A molecular motor that can be powered by electricity has been created.1 In contrast to existing single-molecule electric motors,2,3 the new [3]catenane motor can be operated without a scanning tunnelling microscopy tip. ‘Previous electrically driven motors required high vacuum and elaborated setups to operate,’ comments Giulio Ragazzon from the University of Strasbourg in France, who wasn’t involved in the study. ‘The present system works under mild conditions – an important requirement for further progress.’

‘Our catenane is composed of two small, identical, four positively charged rings and a much larger [50-membered] cyclic loop,’ says Long Zhang at Northwestern University in the US. ‘There are two different states – an oxidised and a reduced state – and by varying the voltage, we can achieve unidirectional, clockwise motion of the two rings around the loop.’ Ragazzon points out that one-way rotation wouldn’t happen spontaneously in this system. ‘Studies like this one are formidable advancements in the ability to control matter at the molecular level,’ he says.

Zhang explains that when the catenane is reduced, the small rings move from the 3 and 9 o’clock positions to the 6 and 12 o’clock positions. But when the system is oxidised, a Coulombic barrier forces the rings to continue moving in the same direction until they’re back at 3 and 9 o’clock.

‘The researchers used a smart trick to prove that unidirectional rotation was taking place,’ explains Ragazzon. ‘They substituted some hydrogen atoms in one ring with deuterium, which allowed them to distinguish between two otherwise identical rings.’

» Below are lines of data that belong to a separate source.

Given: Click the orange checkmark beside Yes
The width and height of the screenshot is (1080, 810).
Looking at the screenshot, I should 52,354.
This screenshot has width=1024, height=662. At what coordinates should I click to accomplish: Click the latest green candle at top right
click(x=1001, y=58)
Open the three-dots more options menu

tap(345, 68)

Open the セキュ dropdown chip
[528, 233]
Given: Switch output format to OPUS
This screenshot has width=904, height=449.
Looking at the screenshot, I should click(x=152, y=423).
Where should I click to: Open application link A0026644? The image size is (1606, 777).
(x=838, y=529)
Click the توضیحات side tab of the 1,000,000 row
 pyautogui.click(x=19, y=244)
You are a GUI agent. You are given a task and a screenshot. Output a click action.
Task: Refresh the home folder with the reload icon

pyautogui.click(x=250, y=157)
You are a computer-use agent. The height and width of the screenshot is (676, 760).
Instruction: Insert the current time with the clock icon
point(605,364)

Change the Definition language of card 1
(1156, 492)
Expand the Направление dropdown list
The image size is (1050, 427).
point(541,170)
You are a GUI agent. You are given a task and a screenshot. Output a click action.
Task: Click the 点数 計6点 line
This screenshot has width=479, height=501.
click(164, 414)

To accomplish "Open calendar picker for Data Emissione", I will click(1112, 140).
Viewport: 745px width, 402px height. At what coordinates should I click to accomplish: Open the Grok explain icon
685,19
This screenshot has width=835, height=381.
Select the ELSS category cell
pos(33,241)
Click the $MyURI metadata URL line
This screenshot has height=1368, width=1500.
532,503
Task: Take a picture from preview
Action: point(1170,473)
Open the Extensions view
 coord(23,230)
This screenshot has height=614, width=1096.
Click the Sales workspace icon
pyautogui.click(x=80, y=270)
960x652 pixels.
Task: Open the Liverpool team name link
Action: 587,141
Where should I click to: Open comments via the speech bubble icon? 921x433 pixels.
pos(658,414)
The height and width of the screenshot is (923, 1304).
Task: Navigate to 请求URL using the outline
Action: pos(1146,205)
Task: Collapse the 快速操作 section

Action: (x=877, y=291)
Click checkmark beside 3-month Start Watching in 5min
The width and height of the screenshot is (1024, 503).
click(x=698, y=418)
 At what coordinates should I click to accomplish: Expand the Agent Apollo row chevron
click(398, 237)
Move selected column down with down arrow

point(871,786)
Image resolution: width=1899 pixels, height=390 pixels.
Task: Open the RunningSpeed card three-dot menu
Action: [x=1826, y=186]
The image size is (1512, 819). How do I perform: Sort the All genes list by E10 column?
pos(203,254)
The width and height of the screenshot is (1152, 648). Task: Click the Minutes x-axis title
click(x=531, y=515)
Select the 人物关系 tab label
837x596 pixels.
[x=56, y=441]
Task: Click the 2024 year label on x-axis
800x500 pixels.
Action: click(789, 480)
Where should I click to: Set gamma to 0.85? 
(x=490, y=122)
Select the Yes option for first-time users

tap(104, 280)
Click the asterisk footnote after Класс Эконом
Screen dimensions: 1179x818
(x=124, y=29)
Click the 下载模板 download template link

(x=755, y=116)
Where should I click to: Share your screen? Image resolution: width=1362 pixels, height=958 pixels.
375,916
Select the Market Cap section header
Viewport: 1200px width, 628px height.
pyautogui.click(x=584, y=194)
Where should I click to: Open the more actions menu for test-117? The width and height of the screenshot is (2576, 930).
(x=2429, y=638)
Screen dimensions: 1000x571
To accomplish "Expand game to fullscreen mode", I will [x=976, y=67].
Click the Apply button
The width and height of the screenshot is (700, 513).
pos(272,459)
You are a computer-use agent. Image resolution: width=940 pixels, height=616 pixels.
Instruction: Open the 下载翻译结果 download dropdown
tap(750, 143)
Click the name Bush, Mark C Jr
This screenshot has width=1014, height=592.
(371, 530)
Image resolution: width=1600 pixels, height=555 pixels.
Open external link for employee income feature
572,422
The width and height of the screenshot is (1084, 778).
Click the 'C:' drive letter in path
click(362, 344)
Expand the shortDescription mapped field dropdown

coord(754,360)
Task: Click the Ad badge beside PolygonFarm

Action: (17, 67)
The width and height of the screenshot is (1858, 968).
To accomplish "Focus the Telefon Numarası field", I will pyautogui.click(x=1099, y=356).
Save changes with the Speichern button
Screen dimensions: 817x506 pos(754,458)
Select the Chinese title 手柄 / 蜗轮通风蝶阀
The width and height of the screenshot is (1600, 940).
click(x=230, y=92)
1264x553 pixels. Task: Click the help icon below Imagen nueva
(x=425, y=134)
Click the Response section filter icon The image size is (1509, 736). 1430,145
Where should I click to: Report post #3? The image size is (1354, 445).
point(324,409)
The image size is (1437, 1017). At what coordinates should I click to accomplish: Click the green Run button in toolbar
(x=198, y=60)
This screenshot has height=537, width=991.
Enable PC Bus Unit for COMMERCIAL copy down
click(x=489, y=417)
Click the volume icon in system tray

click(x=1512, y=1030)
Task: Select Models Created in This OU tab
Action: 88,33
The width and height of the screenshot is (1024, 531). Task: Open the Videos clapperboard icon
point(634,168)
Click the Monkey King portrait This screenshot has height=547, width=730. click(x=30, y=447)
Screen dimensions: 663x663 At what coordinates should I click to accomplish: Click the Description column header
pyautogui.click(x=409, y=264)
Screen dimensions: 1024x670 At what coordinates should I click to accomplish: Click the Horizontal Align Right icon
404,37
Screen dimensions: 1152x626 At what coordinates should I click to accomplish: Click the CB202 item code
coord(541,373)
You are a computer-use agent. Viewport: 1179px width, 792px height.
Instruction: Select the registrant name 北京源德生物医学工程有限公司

Source: © Long Zhang et al 2022

The unidirectional motion of the motor was cleverly tracked by deuterating one of rings

Tibor Kudernac at the University of Groningen, Netherlands, who helped to build one of the first single-molecule electric motors back in 2011, says that the new approach is a ‘very elegant’ way to engineer potential energy surfaces using redox chemistry. ‘What I find so inspiring about this work is that it’s based on the same working principle as these Brownian ratchet mechanisms that are prevalent in biomolecular machines,’ he notes. ‘In addition, the system is powered by electrons, which considerably boosts the speed of the molecular operations and circumvents problems with the continuous delivery of chemical fuel and waste management, two of the most significant obstacles to the sustained functioning of molecular machines.’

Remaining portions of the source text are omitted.